**Assigned task**
Beneath this instruction is a block of data; output from it exactly the lines that run from the one containing "Click the editor" through the one containing "Given: Select the Node tool in left toolbar", inclusive.

── Excerpted data ──

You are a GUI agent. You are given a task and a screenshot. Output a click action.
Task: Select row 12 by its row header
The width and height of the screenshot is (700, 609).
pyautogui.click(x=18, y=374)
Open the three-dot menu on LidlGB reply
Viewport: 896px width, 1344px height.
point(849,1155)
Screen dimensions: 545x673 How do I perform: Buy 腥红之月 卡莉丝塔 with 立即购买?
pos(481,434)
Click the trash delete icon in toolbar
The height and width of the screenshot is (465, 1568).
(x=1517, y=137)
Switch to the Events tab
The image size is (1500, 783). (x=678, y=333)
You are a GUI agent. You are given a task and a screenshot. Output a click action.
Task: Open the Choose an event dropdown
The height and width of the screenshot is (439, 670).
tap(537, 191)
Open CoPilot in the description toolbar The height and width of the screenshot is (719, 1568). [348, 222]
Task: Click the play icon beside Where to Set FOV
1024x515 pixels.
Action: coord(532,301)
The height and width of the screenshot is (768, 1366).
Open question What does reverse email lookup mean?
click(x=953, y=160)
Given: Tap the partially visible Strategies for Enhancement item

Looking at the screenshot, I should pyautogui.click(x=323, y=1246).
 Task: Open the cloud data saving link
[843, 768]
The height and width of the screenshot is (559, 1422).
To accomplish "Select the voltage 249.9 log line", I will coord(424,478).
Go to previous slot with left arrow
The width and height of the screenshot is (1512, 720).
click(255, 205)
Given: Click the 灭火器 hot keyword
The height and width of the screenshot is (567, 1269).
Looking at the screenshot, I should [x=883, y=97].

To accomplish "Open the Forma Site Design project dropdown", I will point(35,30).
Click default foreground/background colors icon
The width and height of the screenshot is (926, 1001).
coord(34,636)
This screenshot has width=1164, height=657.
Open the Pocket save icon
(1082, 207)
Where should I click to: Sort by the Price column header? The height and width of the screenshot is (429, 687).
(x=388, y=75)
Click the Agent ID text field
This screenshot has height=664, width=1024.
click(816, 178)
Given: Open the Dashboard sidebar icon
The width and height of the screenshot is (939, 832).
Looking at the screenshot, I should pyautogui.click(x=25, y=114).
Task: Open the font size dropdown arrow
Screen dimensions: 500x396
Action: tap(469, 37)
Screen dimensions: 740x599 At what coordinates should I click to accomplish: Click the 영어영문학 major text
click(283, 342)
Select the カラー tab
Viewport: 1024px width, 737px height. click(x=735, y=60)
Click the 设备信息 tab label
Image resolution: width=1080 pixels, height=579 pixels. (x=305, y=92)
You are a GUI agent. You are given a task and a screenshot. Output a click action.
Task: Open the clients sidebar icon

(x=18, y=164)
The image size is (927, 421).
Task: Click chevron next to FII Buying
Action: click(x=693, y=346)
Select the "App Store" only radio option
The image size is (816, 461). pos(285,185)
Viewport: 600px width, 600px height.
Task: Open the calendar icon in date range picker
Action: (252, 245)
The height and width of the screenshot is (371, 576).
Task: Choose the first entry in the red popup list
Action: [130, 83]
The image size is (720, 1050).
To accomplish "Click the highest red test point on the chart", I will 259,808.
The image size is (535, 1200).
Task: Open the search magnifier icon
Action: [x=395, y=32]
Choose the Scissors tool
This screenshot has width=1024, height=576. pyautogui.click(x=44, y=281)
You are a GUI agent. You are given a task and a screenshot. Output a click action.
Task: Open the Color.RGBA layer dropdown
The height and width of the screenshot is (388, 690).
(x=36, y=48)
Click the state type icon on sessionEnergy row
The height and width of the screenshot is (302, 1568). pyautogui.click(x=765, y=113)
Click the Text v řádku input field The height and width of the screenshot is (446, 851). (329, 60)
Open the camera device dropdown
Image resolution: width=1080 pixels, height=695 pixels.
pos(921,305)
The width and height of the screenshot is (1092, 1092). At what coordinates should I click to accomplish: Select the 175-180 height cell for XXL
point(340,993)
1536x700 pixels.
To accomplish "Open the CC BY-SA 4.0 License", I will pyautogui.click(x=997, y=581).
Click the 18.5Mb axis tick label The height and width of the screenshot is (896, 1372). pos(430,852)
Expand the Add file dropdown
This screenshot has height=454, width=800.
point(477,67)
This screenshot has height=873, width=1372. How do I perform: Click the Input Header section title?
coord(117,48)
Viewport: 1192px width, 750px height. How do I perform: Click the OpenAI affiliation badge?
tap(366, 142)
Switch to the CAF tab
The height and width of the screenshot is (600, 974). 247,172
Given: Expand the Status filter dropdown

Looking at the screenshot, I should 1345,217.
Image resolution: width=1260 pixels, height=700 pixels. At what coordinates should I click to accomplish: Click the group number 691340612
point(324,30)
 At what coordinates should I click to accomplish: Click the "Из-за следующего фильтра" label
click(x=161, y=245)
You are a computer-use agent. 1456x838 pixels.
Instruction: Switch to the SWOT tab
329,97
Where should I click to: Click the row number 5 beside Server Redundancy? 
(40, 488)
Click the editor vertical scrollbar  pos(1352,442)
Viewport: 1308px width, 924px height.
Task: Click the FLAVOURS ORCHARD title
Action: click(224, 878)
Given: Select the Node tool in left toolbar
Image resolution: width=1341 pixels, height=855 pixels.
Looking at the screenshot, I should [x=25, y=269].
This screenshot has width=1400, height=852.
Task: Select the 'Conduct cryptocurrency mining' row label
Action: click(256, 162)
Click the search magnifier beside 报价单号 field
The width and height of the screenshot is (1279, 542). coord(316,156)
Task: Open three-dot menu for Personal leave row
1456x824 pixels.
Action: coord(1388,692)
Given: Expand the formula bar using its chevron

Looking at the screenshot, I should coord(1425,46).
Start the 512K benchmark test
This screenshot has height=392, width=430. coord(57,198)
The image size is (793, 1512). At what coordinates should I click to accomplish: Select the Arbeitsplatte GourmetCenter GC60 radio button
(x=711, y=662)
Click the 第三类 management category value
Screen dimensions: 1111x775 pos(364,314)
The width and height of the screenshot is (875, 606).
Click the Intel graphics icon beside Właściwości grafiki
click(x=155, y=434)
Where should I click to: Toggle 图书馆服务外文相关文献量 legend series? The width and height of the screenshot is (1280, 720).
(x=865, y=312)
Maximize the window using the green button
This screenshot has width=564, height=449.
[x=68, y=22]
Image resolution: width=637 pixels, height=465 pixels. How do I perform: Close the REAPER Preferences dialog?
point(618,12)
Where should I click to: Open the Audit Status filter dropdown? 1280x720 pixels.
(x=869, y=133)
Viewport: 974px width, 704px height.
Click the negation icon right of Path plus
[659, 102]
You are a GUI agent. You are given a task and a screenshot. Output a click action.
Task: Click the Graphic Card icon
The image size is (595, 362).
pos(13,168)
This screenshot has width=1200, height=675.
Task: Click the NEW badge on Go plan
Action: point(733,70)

───

**Answer**
Click the editor vertical scrollbar  pos(1352,442)
Viewport: 1308px width, 924px height.
Task: Click the FLAVOURS ORCHARD title
Action: click(224, 878)
Given: Select the Node tool in left toolbar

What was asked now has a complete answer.